Task goal >> Reproduce the following records exactly from the line containing "Task: Collapse the Forward Lookup Zones node" onward, ending with the last line and including it.
◆ ◆ ◆
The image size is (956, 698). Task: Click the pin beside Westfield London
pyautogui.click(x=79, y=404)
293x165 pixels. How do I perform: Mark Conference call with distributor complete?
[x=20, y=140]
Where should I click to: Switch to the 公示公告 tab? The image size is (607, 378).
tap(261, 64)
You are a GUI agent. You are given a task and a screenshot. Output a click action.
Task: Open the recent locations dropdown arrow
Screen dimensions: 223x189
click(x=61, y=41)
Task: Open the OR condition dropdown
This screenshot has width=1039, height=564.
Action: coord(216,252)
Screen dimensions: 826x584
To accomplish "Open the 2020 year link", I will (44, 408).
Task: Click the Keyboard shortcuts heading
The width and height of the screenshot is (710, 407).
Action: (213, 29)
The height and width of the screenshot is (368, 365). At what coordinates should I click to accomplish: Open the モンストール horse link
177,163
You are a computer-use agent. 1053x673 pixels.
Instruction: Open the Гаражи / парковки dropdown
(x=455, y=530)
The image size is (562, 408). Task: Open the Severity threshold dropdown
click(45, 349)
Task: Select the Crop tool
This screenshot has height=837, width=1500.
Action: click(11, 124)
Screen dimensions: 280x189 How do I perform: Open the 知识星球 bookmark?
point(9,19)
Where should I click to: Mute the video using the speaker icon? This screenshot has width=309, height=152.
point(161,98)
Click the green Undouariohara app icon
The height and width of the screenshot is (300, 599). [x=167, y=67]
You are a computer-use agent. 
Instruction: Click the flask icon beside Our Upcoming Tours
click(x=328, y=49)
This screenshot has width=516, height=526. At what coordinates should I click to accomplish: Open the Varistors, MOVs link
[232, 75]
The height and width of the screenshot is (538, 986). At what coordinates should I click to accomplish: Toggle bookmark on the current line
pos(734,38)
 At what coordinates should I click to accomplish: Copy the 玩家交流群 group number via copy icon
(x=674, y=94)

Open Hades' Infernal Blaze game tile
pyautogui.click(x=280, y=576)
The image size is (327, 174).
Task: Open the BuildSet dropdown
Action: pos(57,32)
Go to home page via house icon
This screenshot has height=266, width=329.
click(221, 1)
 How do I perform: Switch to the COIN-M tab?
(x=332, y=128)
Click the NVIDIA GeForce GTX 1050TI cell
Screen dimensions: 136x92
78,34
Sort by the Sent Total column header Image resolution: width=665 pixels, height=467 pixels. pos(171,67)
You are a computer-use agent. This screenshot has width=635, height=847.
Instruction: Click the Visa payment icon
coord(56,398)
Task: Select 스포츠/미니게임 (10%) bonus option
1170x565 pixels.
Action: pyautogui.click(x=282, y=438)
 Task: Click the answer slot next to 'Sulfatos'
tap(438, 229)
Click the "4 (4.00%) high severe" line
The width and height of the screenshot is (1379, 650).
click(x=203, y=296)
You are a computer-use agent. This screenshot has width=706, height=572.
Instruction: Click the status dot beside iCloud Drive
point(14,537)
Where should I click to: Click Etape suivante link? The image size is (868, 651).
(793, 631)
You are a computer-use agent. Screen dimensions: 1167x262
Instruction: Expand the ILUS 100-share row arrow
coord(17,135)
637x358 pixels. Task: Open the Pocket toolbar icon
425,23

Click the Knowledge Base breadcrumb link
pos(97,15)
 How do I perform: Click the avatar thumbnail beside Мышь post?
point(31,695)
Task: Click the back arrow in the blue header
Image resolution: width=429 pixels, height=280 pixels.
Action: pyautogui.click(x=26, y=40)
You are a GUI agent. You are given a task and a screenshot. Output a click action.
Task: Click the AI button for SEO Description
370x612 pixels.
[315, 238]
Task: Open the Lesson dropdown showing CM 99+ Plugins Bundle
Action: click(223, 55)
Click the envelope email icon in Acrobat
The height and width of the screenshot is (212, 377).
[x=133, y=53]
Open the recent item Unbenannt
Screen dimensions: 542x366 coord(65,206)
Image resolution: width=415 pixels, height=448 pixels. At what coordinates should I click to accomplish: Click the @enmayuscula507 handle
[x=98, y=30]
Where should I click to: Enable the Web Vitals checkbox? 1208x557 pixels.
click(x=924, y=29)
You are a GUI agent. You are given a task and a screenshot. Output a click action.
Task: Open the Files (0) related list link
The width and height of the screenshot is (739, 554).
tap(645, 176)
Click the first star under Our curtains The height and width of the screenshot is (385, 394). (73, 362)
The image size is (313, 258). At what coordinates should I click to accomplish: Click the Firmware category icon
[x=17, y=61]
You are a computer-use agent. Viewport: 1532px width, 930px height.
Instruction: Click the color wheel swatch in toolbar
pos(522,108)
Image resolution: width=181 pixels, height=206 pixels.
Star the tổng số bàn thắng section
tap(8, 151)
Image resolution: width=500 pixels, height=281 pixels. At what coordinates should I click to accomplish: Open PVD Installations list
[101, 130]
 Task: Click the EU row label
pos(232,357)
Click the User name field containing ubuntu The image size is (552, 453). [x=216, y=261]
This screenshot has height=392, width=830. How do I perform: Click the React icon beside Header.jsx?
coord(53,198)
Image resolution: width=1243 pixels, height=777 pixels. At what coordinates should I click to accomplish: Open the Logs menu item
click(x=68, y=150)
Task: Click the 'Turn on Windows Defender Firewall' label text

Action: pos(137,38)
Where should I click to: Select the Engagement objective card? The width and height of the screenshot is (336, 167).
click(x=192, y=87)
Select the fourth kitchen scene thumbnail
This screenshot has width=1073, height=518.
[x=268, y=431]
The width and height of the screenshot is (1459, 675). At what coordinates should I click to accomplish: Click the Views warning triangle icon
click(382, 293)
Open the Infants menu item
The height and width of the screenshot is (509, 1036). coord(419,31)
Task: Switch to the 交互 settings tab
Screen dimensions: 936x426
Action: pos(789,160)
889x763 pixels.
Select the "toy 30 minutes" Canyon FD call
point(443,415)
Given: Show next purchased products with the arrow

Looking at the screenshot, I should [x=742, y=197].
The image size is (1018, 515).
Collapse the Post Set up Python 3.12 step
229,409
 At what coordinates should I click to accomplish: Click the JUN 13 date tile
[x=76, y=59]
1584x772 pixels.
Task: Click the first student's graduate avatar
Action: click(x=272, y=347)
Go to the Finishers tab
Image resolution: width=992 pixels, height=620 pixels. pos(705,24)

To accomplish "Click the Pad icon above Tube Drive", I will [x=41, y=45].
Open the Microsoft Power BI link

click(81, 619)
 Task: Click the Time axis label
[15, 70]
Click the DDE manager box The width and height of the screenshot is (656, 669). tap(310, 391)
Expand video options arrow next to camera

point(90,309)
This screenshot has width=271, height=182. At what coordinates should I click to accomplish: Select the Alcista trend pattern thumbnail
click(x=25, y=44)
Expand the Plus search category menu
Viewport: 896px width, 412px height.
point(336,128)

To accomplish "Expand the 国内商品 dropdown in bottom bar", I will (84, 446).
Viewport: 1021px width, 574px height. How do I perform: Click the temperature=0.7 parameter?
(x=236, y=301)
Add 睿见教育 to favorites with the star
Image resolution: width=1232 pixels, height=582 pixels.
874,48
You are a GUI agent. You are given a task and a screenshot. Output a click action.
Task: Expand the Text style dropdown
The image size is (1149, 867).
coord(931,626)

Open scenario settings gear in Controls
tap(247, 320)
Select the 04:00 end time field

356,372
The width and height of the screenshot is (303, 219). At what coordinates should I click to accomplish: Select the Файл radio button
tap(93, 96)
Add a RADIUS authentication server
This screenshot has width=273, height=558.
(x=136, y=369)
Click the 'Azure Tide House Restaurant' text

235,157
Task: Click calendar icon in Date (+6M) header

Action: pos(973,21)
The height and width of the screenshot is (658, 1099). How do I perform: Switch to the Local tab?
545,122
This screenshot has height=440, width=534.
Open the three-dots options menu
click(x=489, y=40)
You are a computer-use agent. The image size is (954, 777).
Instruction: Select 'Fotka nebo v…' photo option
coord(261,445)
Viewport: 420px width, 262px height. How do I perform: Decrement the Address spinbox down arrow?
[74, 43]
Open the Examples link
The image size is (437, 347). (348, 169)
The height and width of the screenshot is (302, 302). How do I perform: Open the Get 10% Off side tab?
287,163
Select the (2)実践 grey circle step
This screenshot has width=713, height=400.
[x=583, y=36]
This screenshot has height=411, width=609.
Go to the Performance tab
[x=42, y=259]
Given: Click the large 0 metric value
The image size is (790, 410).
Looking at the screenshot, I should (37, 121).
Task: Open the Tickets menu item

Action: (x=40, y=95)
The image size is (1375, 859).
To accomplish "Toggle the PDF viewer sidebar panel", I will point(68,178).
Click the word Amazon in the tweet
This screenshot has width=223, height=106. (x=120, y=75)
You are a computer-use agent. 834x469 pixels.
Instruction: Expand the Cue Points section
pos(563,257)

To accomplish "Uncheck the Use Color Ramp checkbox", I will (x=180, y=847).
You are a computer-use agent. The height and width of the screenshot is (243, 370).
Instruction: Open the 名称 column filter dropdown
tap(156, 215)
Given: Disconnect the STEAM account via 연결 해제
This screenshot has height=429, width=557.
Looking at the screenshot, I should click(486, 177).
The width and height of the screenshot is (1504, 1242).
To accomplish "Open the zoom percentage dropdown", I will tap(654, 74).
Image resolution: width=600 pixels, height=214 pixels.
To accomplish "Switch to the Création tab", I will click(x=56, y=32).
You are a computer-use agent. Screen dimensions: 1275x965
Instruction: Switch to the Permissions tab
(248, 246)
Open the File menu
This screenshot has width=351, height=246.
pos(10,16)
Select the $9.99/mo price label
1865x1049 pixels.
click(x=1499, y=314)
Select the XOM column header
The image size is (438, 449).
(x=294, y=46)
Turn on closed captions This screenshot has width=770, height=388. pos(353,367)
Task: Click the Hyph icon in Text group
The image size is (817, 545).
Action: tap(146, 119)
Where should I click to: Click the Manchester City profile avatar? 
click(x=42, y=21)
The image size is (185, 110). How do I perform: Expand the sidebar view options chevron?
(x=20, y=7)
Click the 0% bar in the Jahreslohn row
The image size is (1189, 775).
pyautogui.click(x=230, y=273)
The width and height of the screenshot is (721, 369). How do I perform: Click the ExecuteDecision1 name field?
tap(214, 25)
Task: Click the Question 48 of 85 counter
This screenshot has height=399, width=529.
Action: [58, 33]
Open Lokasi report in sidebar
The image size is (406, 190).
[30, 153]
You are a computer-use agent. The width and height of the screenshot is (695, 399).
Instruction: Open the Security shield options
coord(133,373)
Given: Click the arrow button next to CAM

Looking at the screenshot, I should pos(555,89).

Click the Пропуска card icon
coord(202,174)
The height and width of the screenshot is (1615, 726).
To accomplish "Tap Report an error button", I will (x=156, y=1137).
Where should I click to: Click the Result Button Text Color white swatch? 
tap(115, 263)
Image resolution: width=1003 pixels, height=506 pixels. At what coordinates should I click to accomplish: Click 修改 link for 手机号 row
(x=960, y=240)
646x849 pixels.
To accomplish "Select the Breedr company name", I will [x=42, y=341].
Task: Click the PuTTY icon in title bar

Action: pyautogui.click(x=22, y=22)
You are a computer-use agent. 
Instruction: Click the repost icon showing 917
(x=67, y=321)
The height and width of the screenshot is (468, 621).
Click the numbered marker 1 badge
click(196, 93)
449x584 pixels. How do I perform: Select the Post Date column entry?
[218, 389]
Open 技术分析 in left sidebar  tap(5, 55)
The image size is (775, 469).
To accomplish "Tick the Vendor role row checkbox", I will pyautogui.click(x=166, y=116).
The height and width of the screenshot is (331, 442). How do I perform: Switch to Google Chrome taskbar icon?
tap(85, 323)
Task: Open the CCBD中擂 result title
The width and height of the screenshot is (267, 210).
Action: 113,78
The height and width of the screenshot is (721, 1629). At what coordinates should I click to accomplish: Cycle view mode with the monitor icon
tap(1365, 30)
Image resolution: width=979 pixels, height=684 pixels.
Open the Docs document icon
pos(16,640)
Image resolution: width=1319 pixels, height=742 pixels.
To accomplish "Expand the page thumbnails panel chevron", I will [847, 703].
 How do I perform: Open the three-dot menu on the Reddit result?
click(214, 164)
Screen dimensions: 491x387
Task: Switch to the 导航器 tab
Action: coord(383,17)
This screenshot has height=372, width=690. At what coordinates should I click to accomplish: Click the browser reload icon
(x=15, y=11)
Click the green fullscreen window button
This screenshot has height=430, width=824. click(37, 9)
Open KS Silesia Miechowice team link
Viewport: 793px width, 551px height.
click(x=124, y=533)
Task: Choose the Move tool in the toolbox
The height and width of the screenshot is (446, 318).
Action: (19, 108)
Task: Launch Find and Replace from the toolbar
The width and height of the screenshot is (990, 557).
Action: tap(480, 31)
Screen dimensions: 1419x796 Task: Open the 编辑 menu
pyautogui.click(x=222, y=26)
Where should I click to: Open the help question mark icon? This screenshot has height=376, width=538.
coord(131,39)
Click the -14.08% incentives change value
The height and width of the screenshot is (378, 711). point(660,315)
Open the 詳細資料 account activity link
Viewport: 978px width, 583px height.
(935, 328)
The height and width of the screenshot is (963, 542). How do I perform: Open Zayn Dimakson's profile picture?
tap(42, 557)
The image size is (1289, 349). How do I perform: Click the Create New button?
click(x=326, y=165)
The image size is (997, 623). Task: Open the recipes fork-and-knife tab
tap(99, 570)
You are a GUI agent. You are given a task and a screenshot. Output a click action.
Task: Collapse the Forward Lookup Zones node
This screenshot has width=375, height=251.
◆ ◆ ◆
Solved problem >>
Task: Collapse the Forward Lookup Zones node
This screenshot has width=375, height=251.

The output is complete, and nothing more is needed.